Try it -> Lines below that include "Toggle" are the answer; copy each one.

Data shown ->
>>>>
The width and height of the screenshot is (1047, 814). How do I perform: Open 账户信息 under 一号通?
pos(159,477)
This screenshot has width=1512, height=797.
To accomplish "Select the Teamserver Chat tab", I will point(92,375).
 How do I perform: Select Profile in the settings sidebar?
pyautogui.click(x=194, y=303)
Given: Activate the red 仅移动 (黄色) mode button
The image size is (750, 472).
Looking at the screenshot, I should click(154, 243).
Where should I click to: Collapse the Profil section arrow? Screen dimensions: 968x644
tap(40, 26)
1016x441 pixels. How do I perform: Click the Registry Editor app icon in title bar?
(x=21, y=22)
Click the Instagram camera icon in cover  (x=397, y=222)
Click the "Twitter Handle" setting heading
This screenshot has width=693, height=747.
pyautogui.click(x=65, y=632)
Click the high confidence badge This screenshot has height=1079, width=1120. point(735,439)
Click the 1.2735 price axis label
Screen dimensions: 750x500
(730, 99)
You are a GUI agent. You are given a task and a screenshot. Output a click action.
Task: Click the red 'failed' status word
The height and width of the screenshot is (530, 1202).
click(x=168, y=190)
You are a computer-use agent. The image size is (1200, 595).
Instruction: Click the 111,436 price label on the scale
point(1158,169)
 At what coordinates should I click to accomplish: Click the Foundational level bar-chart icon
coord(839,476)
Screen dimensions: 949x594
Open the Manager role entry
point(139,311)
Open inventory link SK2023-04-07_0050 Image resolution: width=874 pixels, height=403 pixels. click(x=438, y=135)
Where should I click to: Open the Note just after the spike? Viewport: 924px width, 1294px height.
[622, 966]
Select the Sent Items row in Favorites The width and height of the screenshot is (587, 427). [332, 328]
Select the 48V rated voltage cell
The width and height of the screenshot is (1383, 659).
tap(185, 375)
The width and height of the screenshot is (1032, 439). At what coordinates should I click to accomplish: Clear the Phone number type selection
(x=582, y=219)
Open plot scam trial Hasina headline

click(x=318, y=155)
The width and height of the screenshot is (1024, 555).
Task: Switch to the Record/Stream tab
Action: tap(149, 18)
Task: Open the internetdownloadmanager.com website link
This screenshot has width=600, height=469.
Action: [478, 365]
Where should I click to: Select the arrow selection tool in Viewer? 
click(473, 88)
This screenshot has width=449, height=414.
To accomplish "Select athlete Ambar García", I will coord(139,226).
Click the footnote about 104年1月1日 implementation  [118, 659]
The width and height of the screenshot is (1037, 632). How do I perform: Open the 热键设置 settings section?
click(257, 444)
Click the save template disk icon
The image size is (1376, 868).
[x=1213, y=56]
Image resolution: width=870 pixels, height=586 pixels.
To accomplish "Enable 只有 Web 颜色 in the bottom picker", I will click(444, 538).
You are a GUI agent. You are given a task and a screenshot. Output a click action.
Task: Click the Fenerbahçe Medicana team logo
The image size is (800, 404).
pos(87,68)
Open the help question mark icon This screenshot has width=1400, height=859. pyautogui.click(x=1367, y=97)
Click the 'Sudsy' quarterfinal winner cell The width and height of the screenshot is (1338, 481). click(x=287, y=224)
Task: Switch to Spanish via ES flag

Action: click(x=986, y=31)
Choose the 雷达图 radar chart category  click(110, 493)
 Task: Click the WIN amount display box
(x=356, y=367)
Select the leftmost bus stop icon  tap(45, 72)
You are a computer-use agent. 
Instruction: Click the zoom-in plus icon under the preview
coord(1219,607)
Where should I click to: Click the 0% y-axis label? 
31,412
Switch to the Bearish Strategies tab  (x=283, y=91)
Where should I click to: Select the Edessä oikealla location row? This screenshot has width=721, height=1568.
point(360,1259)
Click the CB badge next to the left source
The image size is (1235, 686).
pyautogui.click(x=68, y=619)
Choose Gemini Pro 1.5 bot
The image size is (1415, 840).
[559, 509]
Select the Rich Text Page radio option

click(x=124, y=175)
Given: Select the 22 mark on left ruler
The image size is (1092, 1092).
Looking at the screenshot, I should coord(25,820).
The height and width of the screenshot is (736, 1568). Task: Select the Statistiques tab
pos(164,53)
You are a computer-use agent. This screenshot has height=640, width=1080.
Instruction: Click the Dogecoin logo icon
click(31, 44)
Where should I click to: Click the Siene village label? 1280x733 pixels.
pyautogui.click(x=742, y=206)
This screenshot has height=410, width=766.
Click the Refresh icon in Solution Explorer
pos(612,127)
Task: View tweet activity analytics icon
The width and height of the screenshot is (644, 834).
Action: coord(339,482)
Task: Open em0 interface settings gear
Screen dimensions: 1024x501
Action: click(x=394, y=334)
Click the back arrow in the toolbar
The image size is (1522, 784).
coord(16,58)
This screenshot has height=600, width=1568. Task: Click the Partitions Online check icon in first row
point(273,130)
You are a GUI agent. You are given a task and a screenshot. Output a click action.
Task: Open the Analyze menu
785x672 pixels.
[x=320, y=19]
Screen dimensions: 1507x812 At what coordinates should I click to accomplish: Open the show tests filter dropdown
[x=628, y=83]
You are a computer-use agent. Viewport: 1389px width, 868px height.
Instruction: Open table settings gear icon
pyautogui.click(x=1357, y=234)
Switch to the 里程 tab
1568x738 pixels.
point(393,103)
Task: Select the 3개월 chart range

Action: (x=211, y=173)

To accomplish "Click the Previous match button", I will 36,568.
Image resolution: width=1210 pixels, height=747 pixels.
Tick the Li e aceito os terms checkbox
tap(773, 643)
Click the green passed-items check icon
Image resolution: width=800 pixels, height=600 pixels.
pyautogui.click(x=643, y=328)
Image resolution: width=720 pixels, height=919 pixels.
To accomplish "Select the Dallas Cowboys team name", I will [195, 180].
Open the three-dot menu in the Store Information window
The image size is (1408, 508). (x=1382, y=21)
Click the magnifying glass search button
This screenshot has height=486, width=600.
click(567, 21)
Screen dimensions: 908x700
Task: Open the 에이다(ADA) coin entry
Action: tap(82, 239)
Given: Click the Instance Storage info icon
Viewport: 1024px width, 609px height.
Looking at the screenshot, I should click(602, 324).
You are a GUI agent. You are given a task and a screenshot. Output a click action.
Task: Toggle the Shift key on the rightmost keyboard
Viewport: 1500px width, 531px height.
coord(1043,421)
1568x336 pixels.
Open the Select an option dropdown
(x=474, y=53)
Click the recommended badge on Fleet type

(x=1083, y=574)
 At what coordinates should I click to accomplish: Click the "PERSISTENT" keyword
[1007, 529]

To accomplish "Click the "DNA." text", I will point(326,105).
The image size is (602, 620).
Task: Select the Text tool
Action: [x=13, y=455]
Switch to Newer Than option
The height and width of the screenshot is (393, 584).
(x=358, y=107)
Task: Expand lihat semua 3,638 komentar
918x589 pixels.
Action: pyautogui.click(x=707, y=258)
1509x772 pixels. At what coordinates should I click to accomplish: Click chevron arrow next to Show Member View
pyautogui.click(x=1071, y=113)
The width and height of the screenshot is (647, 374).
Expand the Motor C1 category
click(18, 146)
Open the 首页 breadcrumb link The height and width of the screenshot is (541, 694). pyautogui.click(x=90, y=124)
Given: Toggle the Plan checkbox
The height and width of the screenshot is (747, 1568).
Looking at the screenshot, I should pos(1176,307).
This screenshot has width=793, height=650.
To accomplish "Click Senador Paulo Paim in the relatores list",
<<<<
Written reply ->
Task: Toggle the Shift key on the rightmost keyboard
Given: Toggle the Plan checkbox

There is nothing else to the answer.